To be a bit pedantic myself:
“select * from clients where (state not in ('NY,‘CA’) or state is null)”
Won’t give you any different results than your first query.
It would just give you anything where state is in (‘NY’,‘CA’) or where state is null.
You need something more like:
select * from clients where state not in ('NY,‘CA’) AND state is not null
I agree with the prior statement about standards. Variation from a standard should be accompanied by clear and complete documentation. Lack of compatability is worse, but acceptable if done honestly, and accompanied by the docs. That said, SQL implementations have a lot of variance, and many are SQL ‘adaptors’ trying to get a good match with common SQL usage. The trouble is that in many databases, in a non-SQL context, null is the 0 length string, rather than something different. I deal peripherally with these issues often.
Somebody said: I love standards, because there are so many to chose from.
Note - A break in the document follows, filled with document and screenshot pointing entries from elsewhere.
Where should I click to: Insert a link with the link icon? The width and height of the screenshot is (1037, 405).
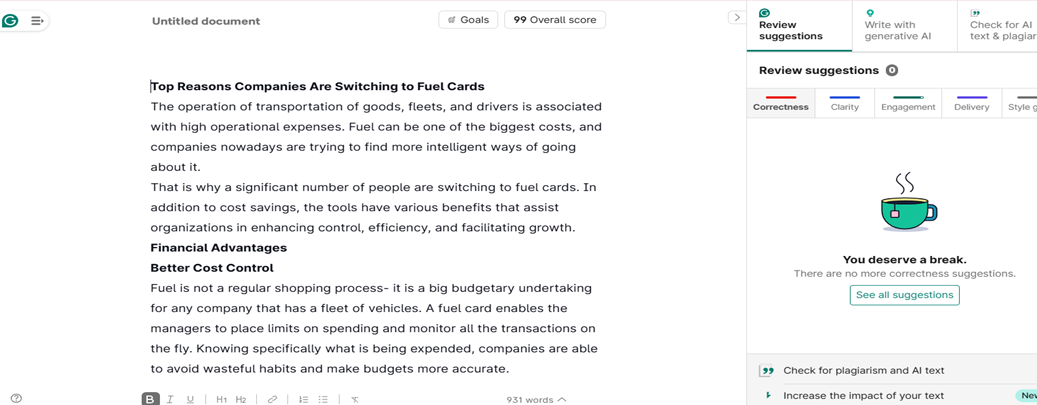272,399
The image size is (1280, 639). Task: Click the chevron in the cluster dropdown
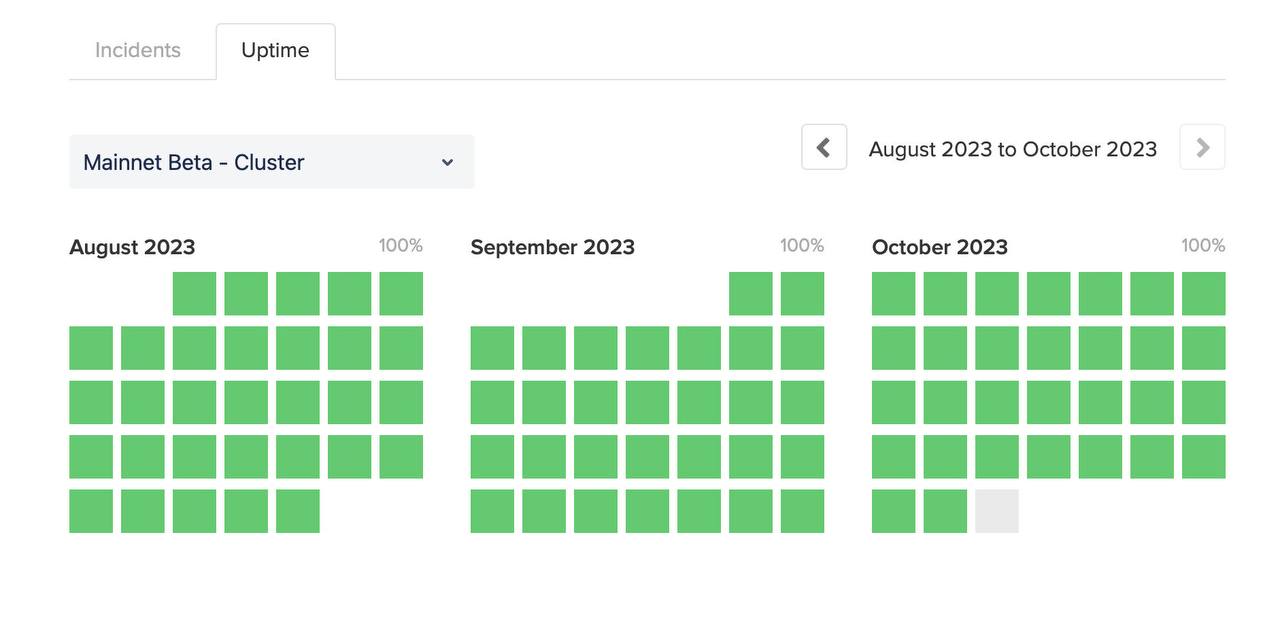tap(448, 162)
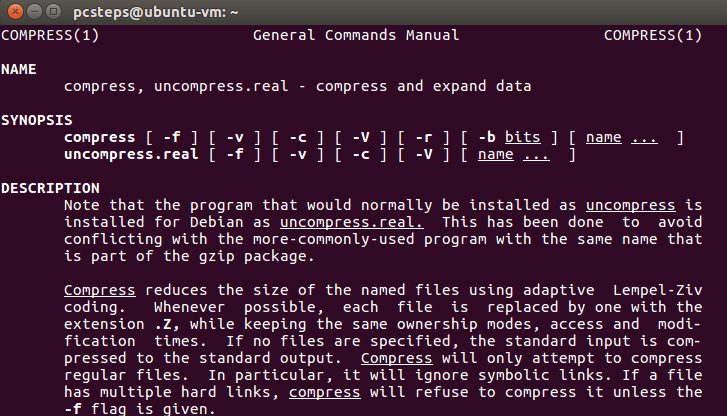Click underlined Compress before will only attempt
The image size is (727, 416).
click(x=396, y=358)
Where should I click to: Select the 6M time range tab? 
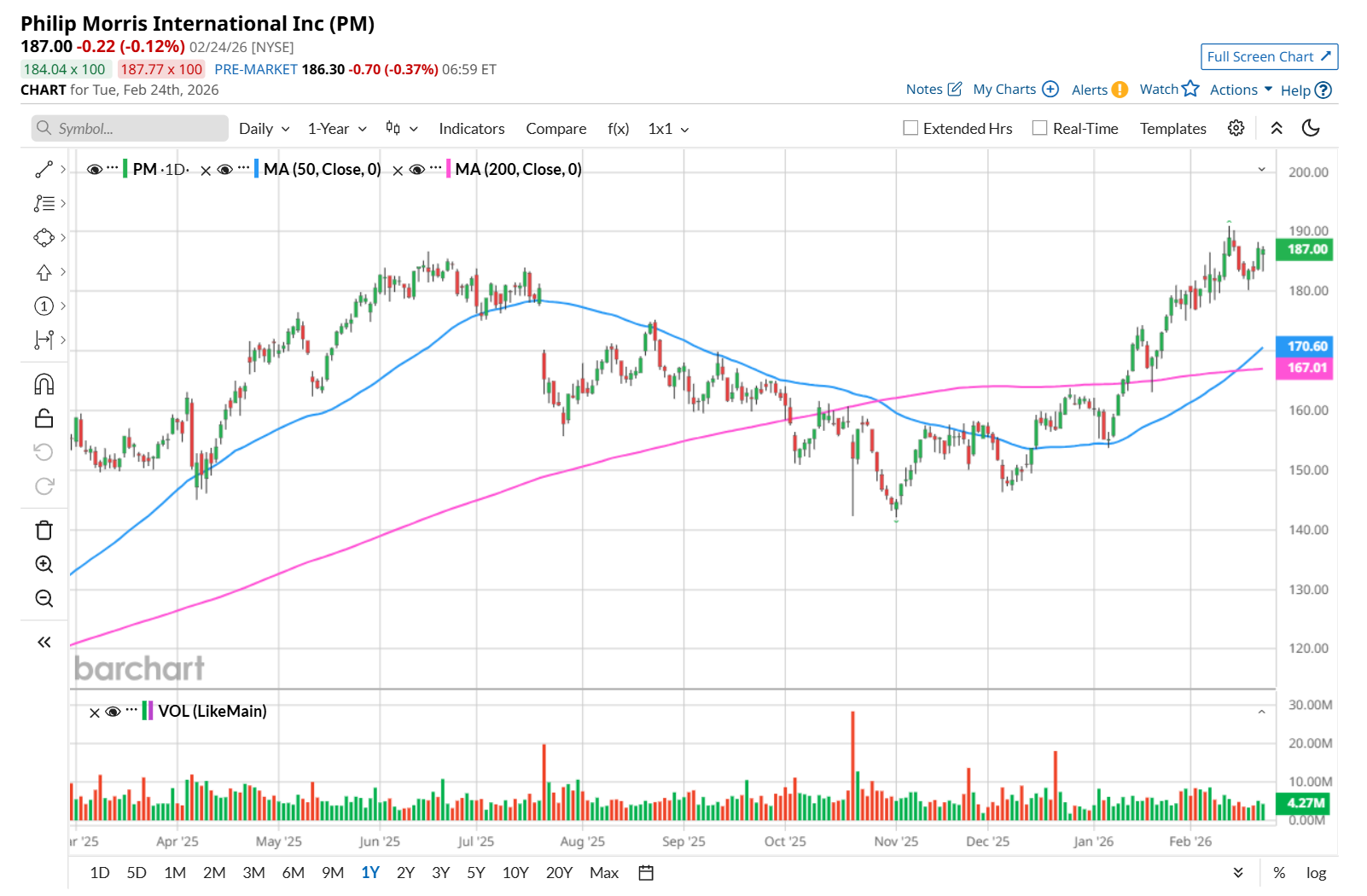point(293,873)
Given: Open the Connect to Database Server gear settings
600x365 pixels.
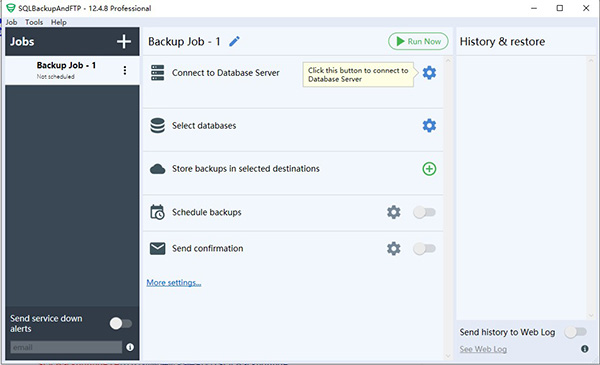Looking at the screenshot, I should pyautogui.click(x=429, y=73).
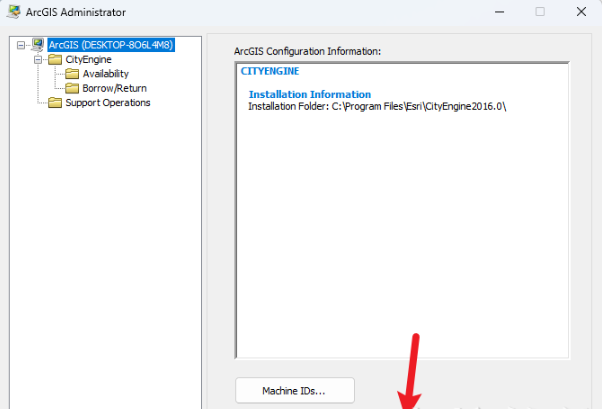Click the ArcGIS computer icon in tree
This screenshot has width=602, height=409.
[x=38, y=45]
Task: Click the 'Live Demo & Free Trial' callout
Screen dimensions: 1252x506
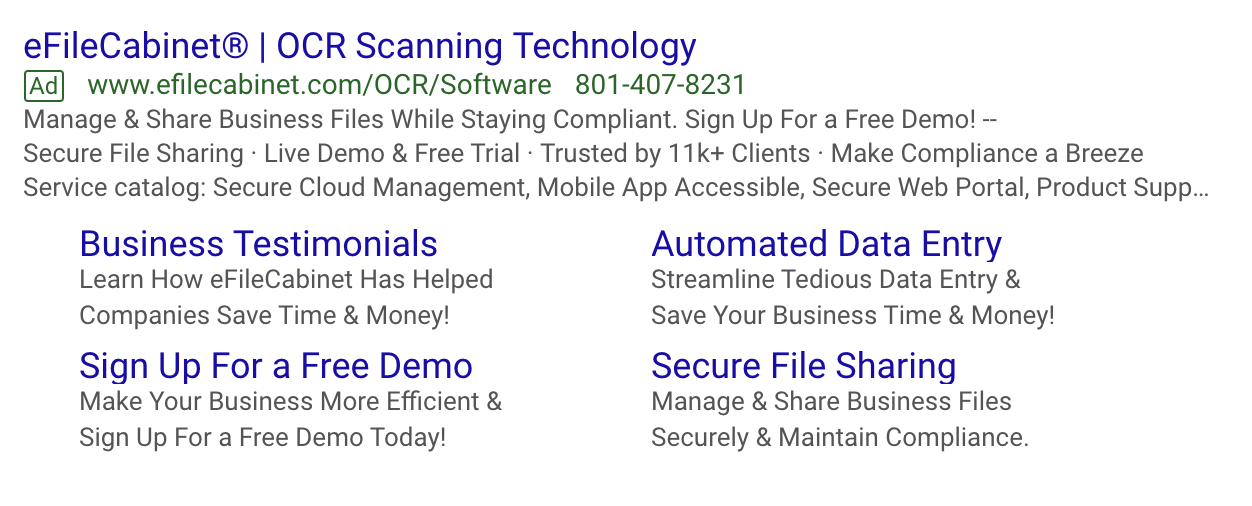Action: 392,154
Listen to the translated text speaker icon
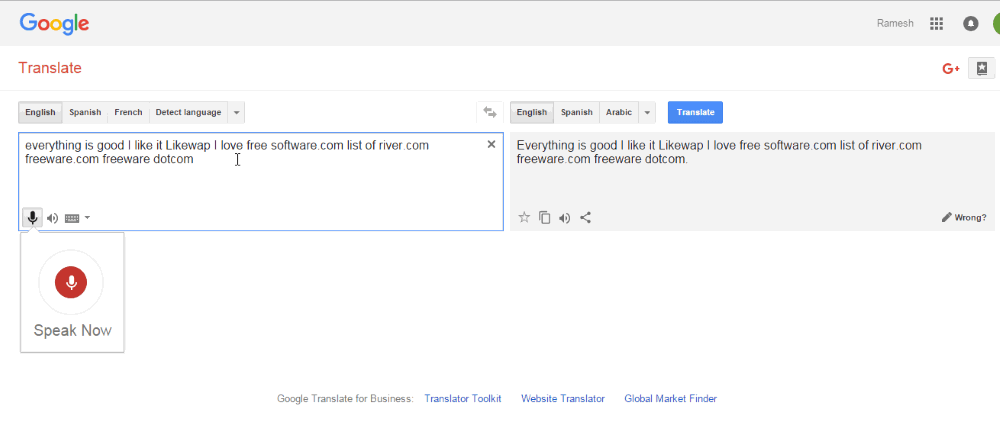Image resolution: width=1000 pixels, height=445 pixels. pyautogui.click(x=564, y=218)
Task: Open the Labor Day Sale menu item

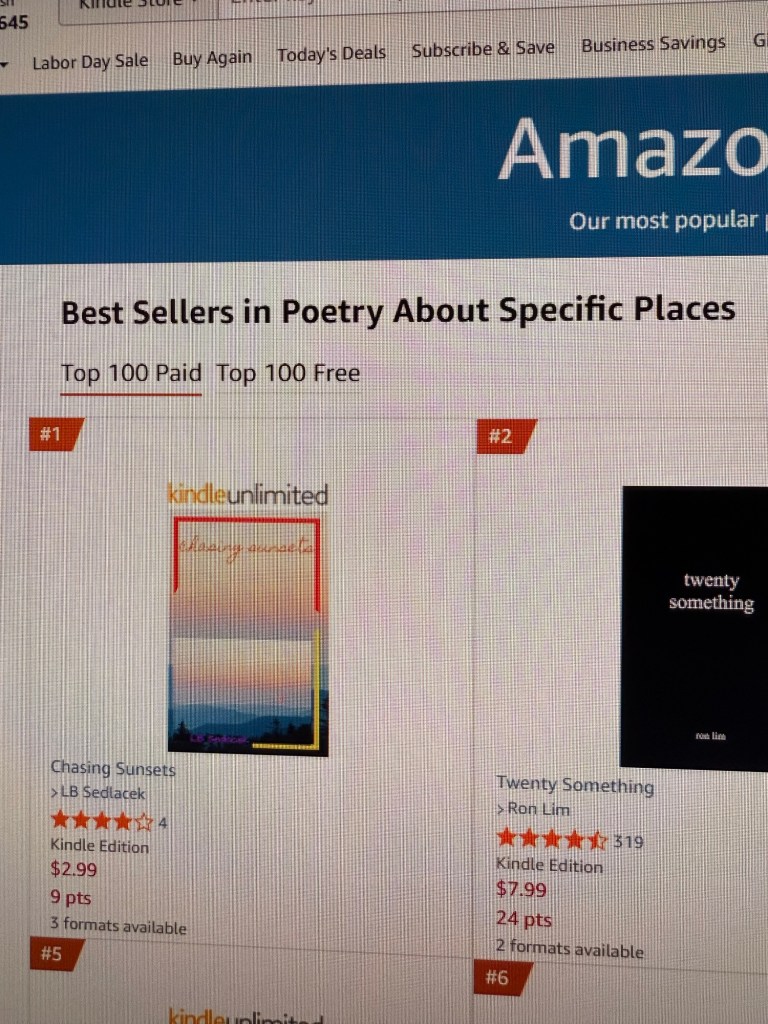Action: tap(90, 61)
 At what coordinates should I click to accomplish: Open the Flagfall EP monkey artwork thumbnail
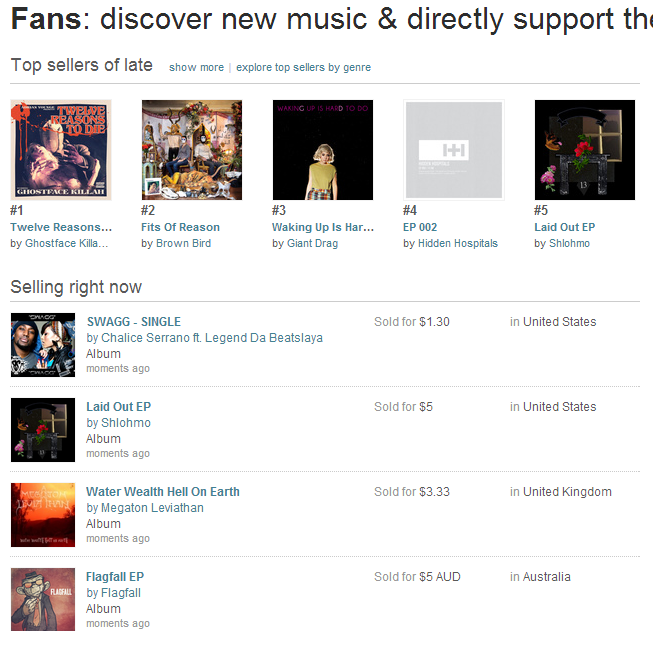pyautogui.click(x=43, y=600)
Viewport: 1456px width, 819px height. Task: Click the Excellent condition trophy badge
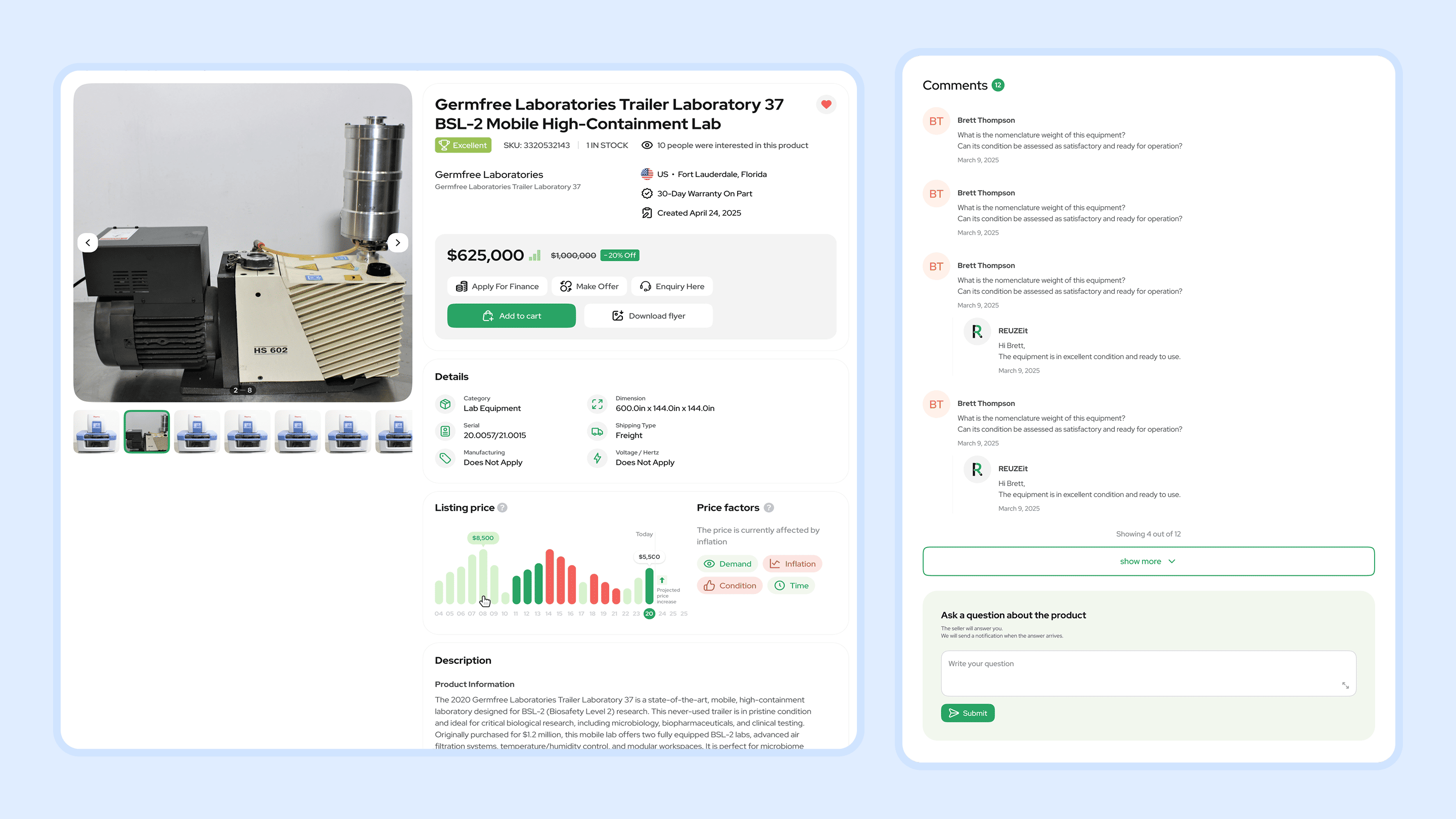[x=463, y=145]
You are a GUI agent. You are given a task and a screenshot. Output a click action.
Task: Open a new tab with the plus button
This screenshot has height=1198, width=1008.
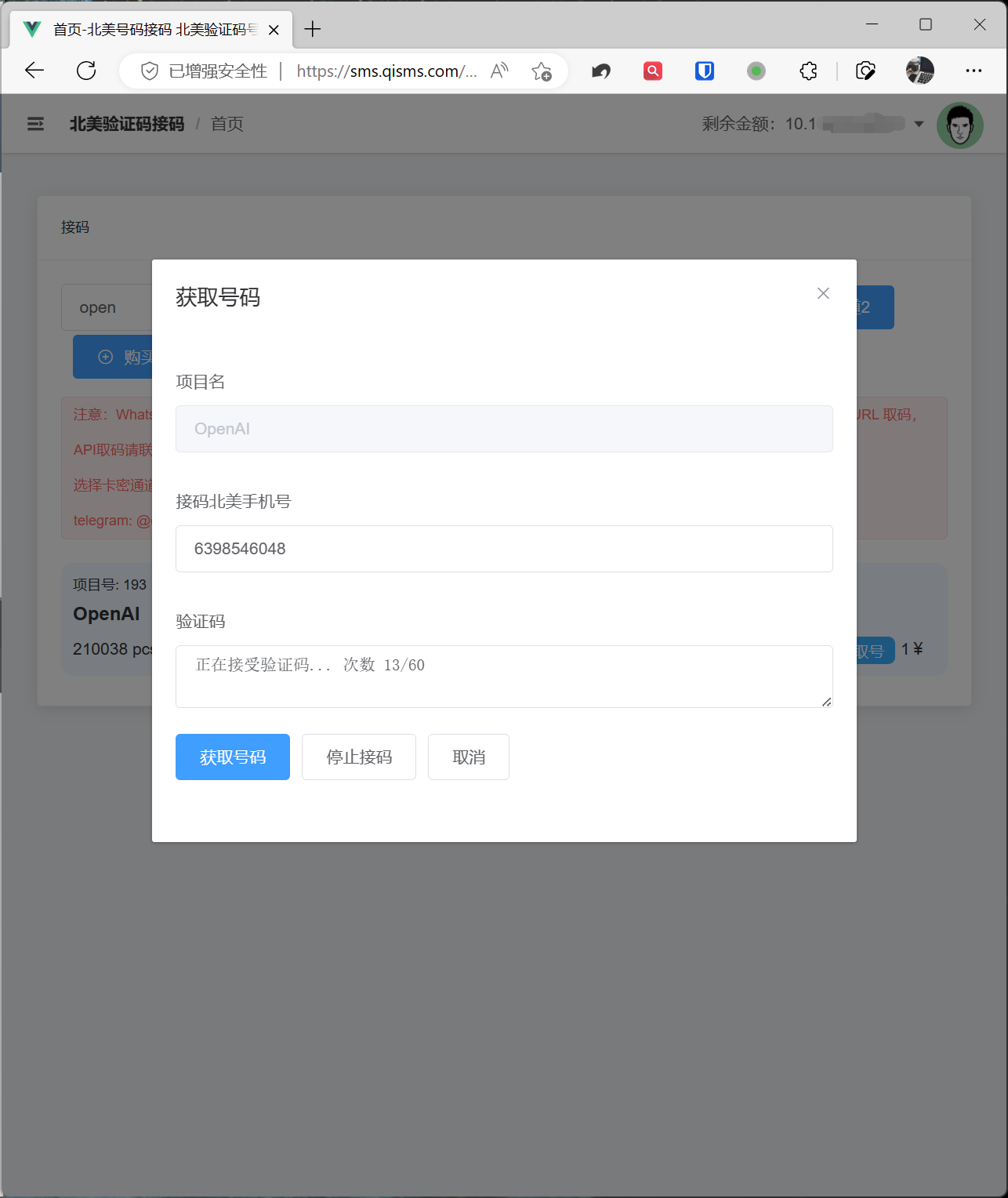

That would have to include C.J. Date who probably knows as much about relational databases as anybody. I will quote his recommendations regarding usage of nulls in A Guide to the SQL Standard - 4th edition in its entirety:
FWIW, EF Codd, the other half of Date & Codd, suggests that not only should relational databases have NULLs, but they should have two distinct NULLs, one for “missing but applicable” and another for “missing but inapplicable.”
So it’s not like the guys who invented this stuff are in agreement on the issue.
I’ve seen a few different implementations of null handling in SQL - I think it’s Visual dBase that lets you have WHERE [somefield]=Null;
This always irked me intensely, because from a philosophical POV, I don’t think null should equal anything (even another null). There should be a way of asking ‘Is it Null?’, but ‘equal to Null’ is an inherently broken statement (IMO, YMMV)
Doesn’t really mean Codd was right or wrong, it all depends on your goal and can be situational.
I personally think the negatives (increased stmt complexity and potentially more difficult to optimize) outweigh the positives (perfect accuracy and clarity, but this can be achieved with simpler methods many times).